Wikingowie to lud wzbudzający ciekawość, zachowujący się prymitywnie i po barbarzyńsku, ale w gronie rodzinnym trzymający nerwy na wodzy. W VIII wieku jeszcze mało kto o nich słyszał, żyli sobie spokojnie na dalekiej północy, uprawiając ziemie i ucząc się wojennego rzemiosła. Nie mieli własnego pisma, czytali tylko znaki runiczne, obca im była literatura i malarstwo, zaś swoje dzieci uczyli na wojowników lub farmerów. Z pewnością istniał ktoś taki jak Ragnar Lodbrok, który przełamał niechęć swoich ziomków do bezkresnych wód oceanu. Udowodnił, że na zachodzie są łatwe do zdobycia krainy obfitujące w bogactwa. Zwrócił uwagę także na to, że skarbem jest dobra angielska ziemia, która może przynieść wiele owoców. A w trzecim sezonie może się przekona, że zima na tych terenach trwa krócej i jest mniej uciążliwa.
W pierwszej serii Normanowie zaatakowali Nortumbrię, w drugiej Wessex. Wciąż więc badają tereny Anglii, ale już nie chodzi tylko o to, by siać zamęt i spustoszenie. Chcą osiedlić się na tym terytorium, założyć własne państwo i w spokoju uprawiać ziemię. Jednak Anglicy to również naród ambitny, marzący o podbojach i hegemonii, dlatego nie oddadzą łatwo swoich gruntów. Chyba że zauważą w tym jakąś korzyść. Od dawien dawna istniała zasada coś za coś, więc jeśli ktoś oddaje swoją własność, to musi mieć w tym jakiś interes. Nie robi się jednak interesów ze słabeuszami, wobec tego zanim dojdzie do negocjacji, obie strony muszą zaprezentować swoje siły w walce na śmierć i życie. Tylko wykazując się odwagą w bitwie, można wzbudzić respekt u przeciwnika. Wikingowie są pewni zwycięstwa, w ogniu bitwy czują się doskonale, a przewagę uzyskują poprzez element zaskoczenia. Nie mogą sobie pozwolić nawet na chwilę wytchnienia, bo w trakcie tej chwili przeciwnik może zebrać liczną armię, która odeprze ich atak.

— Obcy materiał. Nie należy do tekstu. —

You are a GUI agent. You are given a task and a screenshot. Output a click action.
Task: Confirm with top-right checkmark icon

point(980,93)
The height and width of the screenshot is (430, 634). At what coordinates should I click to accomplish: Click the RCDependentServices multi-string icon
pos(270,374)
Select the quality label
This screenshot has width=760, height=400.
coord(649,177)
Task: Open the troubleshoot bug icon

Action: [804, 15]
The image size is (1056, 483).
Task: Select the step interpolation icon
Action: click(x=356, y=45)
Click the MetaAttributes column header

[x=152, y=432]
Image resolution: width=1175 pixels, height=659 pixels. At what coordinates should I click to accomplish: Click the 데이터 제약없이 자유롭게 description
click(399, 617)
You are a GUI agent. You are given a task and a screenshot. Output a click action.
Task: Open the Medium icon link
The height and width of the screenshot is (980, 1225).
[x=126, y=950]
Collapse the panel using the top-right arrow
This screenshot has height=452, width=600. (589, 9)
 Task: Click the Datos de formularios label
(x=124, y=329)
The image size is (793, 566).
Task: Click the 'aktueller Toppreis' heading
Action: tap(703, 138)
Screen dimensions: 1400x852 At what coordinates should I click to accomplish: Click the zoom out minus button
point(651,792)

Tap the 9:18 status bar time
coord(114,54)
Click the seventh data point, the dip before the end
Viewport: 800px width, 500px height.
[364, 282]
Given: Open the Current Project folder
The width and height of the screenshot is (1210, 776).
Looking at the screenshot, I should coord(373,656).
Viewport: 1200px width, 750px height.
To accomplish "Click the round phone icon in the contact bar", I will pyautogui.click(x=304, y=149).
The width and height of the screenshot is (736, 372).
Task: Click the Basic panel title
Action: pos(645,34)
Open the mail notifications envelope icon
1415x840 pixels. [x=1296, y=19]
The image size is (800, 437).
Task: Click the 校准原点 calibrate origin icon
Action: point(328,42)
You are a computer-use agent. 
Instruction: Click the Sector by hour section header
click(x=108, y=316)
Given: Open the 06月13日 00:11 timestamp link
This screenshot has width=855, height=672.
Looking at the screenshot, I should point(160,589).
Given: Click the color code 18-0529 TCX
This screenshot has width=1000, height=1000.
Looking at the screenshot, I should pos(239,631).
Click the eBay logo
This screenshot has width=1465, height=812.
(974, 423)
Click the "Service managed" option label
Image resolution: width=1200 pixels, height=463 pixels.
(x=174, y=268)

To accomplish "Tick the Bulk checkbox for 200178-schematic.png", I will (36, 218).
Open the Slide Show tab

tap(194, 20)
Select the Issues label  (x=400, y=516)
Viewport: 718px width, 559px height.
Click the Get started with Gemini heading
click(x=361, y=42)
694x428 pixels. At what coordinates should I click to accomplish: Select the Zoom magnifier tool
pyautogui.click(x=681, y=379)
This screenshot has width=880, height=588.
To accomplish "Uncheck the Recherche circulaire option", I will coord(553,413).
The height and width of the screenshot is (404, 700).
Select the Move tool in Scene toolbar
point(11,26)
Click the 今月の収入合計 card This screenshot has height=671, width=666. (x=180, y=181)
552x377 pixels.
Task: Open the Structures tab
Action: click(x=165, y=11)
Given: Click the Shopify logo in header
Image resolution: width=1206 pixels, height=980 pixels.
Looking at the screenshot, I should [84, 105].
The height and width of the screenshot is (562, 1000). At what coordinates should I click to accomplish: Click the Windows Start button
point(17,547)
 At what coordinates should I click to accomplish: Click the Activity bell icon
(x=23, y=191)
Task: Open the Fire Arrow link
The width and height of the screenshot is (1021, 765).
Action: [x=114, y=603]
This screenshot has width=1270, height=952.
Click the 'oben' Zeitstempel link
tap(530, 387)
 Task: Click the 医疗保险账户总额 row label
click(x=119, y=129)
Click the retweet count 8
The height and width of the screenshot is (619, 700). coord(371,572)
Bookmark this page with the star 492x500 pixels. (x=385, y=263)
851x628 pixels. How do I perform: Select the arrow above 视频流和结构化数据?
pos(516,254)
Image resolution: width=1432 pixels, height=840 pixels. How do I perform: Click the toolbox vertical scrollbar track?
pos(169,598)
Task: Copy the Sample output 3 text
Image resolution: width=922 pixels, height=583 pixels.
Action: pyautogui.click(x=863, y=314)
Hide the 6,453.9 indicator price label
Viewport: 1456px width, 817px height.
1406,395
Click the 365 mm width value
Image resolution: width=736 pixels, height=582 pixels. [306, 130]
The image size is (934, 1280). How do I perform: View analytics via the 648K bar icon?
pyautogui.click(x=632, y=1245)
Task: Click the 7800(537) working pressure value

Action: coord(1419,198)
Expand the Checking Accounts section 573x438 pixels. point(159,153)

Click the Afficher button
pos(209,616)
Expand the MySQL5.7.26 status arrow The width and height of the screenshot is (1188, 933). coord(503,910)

Ciekawie rozwiązano problem językowy. Wikingowie rozmawiają między sobą po angielsku, zaś językiem nordyckim posługują się tylko na angielskiej ziemi, aby było jasne, że pomiędzy tymi dwoma nacjami istnieje bariera. Jest ona stopniowo przełamywana, gdyż Ragnar uczy się angielskiego od porwanego mnicha. Stara się poznać także zwyczaje, kulturę i religię Anglików, tak jakby od początku miał zamiar z nimi rozmawiać, a nie walczyć. Król Egbert, władający Królestwem Wessexu, również wyraża zainteresowanie ludźmi północy. Widząc ich zawziętość w walce, wolałby zawiązać z nimi sojusz zamiast prowadzić wojnę, która mogłaby osłabić kraj. Wystarczy jedno uderzenie miecza, by sojusz został zerwany, a topór wojenny odkopany.
Ten serial pokazuje takie właśnie sytuacje, gdy na pierwszy rzut oka widać porozumienie między dwoma stronami, ale nie wydaje się ono zbyt mocne. Dotyczy to nie tylko międzynarodowych sporów, ale i konfliktów wewnętrznych. Zanim w IX wieku władcy Wessexu zjednoczyli angielskie państwa, kraj był podzielony na siedem królestw. Ten wczesnośredniowieczny okres w dziejach Anglii nazywany jest heptarchią. Bardzo dobrze, że twórcy serialu nie ograniczyli się tylko do opowieści o wikingach, ale zajęli się także mało znanym wycinkiem z anglosaskiej historii. Walki o władzę i supremację były obecne w wielu średniowiecznych królestwach. Sasi i Normanowie w wielu aspektach byli do siebie podobni.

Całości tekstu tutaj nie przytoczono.